Use your new powers and freedoms, and innovate, Lansley urges NHS groups

by | 10th Apr 2012 | News

"Well over half" of the future NHS commissioning budgets have already been delegated to clinical commissioning groups (CCGs), "and the number is rising all the time," Health Secretary Andrew Lansley has told CCG clinical and managerial leads.

“Well over half” of the future NHS commissioning budgets have already been delegated to clinical commissioning groups (CCGs), “and the number is rising all the time,” Health Secretary Andrew Lansley has told CCG clinical and managerial leads.

In a letter, Mr Lansley reminds the leads that, from April 1, 2013, they will become statutory NHS budget holders in their own right.

“This means you will have the freedom to prioritise resources in ways that best suit the needs of your population – without being second-guessed – and to reinvest all efficiency savings you make directly back into front-line patient care.” he writes.

As well as the CCG clinical and managerial leads, Mr Lansley has also written to the chief executives of NHS trusts and NHS foundation trusts and to local authorities, to explain what the newly-passed Health and Social Care Act will mean for them and their staff.

“You will…have the freedom to pursue innovative ways of delivering care that delivers better results for your patients,” he tells the CCG leads, adding: “you will also have the freedom to determine where you commission services.”

“I want to reassure you that the breadth and scope of competition in the NHS is something that you will determine, in the interest of your patients.
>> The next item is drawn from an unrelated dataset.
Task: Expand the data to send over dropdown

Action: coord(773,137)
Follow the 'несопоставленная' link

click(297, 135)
It will not be imposed upon you from Whitehall,” he stresses.

To the NHS trust chief executives, he says that the Act will “give you genuine operational independence to determine how best to meet the needs of your commissioners.” He reminds them that they are in the process of becoming NHS foundation trusts, which will ensure that they are a sustainable organisation and give them far greater operational freedom to organise services in the ways they know will deliver better care for their patients.

“This will mean you will be able to develop more innovative services, and you will be able to merge with, or acquire, other NHS foundation trusts and NHS trusts without the explicit approval of Monitor and without a burdensome legislative process. Because you are an NHS trust. you will suffer no disadvantage from an arbitrary cap on private income once you become an NHS foundation trust, so long as you demonstrate how it benefits your NHS services. In addition, there will not be any better deals on the table for private providers that you cannot access,” he says.
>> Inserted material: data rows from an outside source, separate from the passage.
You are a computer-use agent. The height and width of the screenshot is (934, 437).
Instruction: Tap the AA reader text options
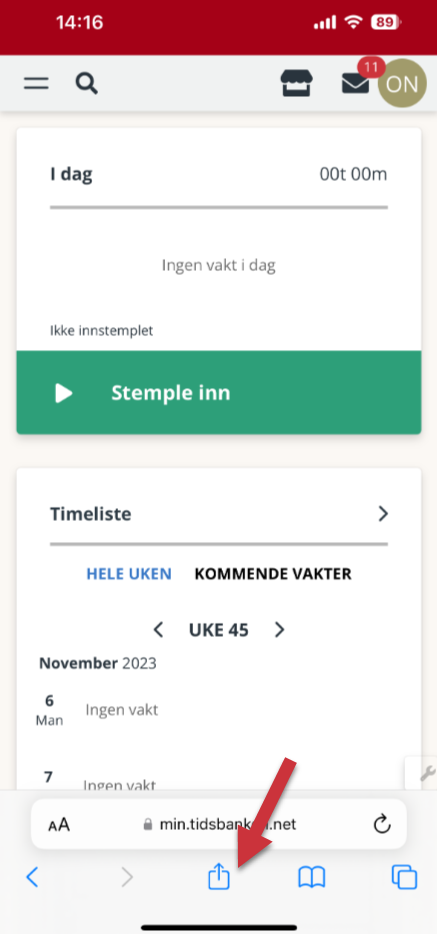coord(59,825)
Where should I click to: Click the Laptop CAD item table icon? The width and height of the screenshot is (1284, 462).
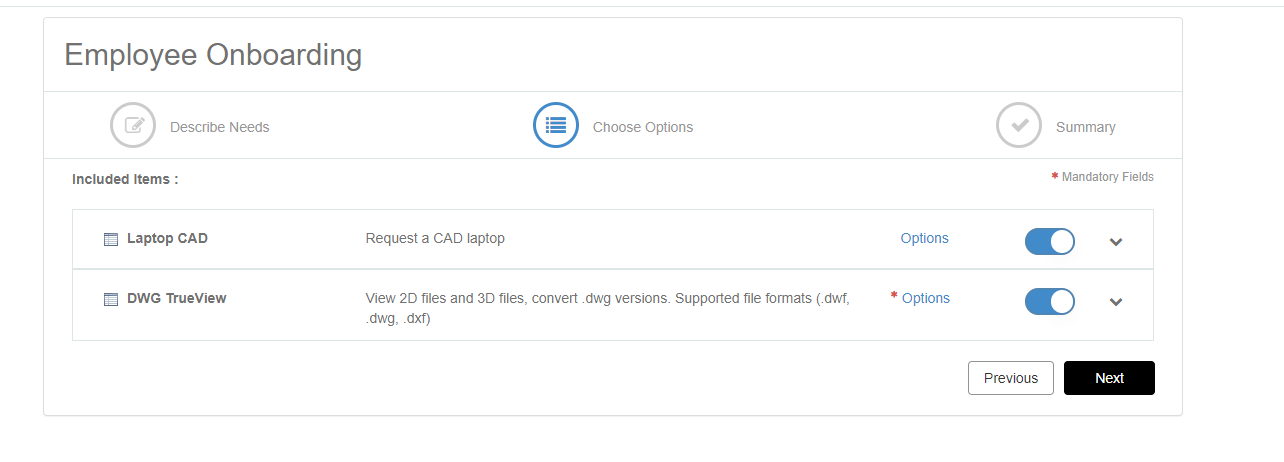[111, 239]
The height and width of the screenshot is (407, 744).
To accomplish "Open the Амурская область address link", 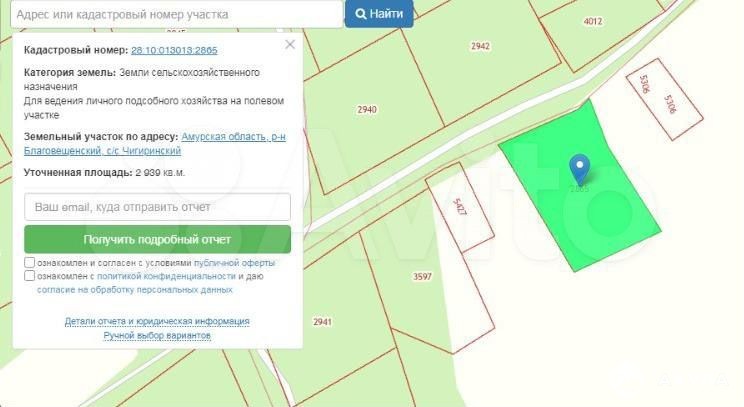I will coord(155,144).
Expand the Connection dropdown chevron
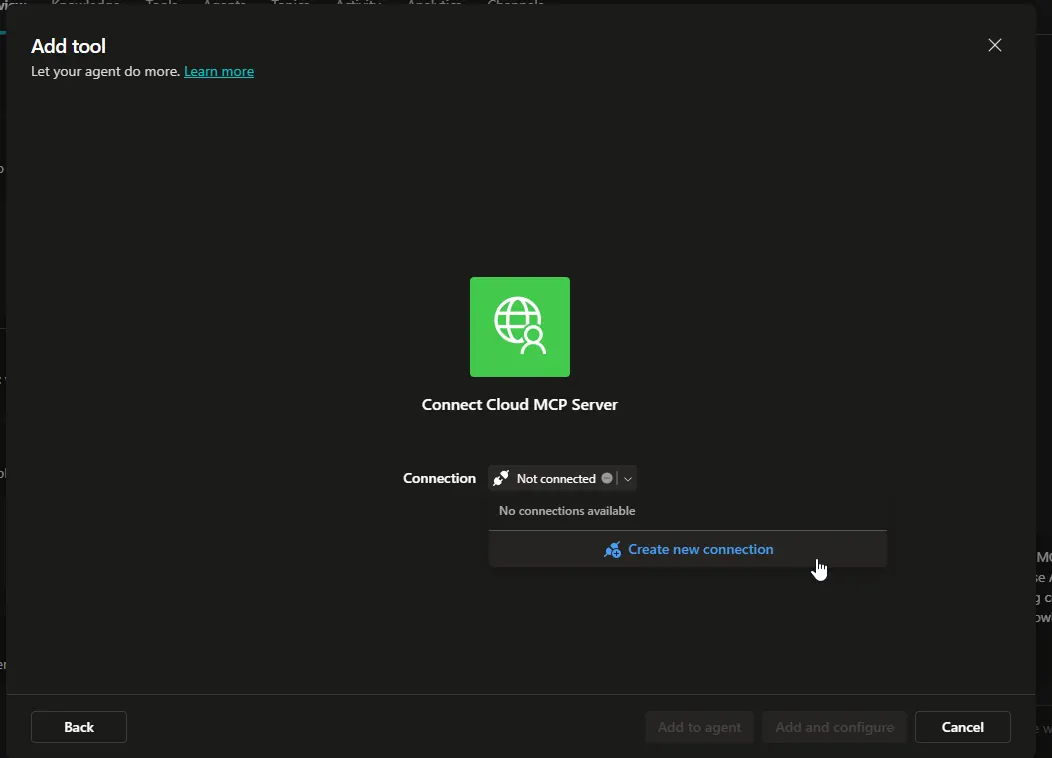The width and height of the screenshot is (1052, 758). point(628,478)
His letter to the foundation trust chief executives reassures them that the Act prevents the government, or anyone else in the NHS, from discriminating against them in favour of the private sector. “I know from my discussions with some of you in the past just how frustrated you have felt about this practice. The Act prevents this in future, by law,” he writes.

And the government’s ambitions for health and social care “can only be realised with the enthusiastic contribution of local government,” the Health Secretary writes to local authorities’ chief executives and their directors of adult social services and of children’s services.

The Act puts local government in its rightful place at the core of the health and care service and gives them, for the first time since the 1970s, statutory responsibility for commissioning public health services, he tells the authorities.

“I know how some of you have been frustrated by the fragmentation of public health responsibilities, which has existed for decades. The Act puts that right, by bringing that responsibility back together – allowing you to develop holistic, integrated public health services that are more effective at tackling long-term health challenges like obesity, smoking and alcohol misuse,” he writes.

“I hope you will take maximum advantage of your new powers and freedoms,” Mr Lansley tells all the groups.